RSS

Category Archives: Movies

Sneakers (1992) – The 2nd Annual Remembering James Horner Blogathon

Sound is important in Sneakers. Not only the soundtrack by composer James Horner, but also the daily sounds of life and conversation.

Sneakers is a comedy/cyber/caper released in 1992 and starring Robert Redford, Sidney Poitier, Dan Ackroyd, and Ben Kingsley. It’s about a group of anti-authoritarian misfits who make a living by sneaking into businesses to test security and make recommendations for how the businesses can improve their security. As one woman tells Redford’s Martin Bishop, it’s not a very good way to make a living.

But then they are hired to steal a mysterious box, which turns out to be the ultimate code breaker. A box that contains the key to breaking the code of every encrypted computer system in existence. The project is called Setec Astronomy, which is an anagram for “Too Many Secrets” (Wikileaks, anyone?). Needless to say, nearly everyone wants it – Russia, NSA, mobsters, and Redford’s former friend and now turned mad genius Cosmo, played by Ben Kingsley.

I’ve always enjoyed this film and since I’ve recently been watching a lot of Sidney Poitier films, this seemed like the perfect choice for Film Music Central‘s “2nd Annual Remembering James Horner Blogathon.”

The score for Sneakers is actually quite unexpected.
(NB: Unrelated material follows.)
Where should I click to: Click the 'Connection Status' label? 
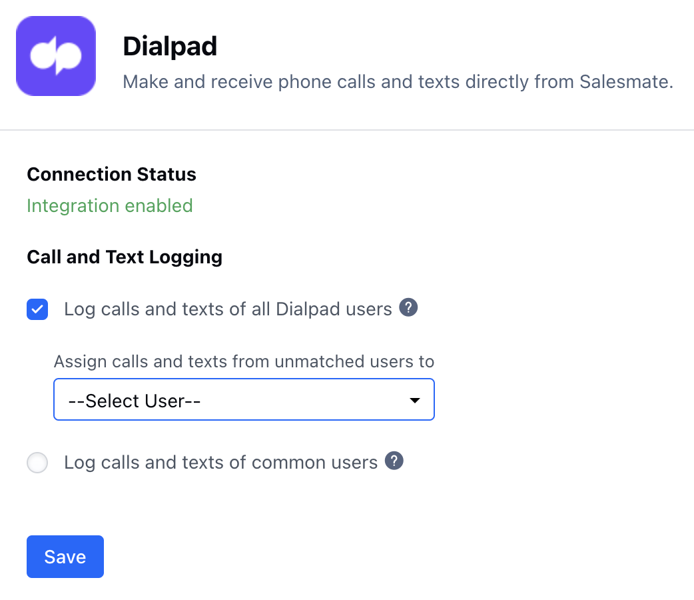pyautogui.click(x=111, y=174)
It has the usual tense, caper music that one expects for a caper, but he does something else rather unexpected. He elicits a sense of wonderment.

Listen to this clip when the group discover that the box is really a code breaker. As composer Nicholas Britell notes, “at first, we hear a simple yet catchy piano theme repeated over and over. As it continues repeating, a second piano line joins in as a partner to it. The music is quiet yet densely populated with short little piano notes. The music feels like a perfect counterpoint to what is taking place on-screen.” When they finally solve the mystery, the music, with its use of choir, takes on a sense of excitement, but also wonderment.

Britell describes it best. I really have little I can add to it.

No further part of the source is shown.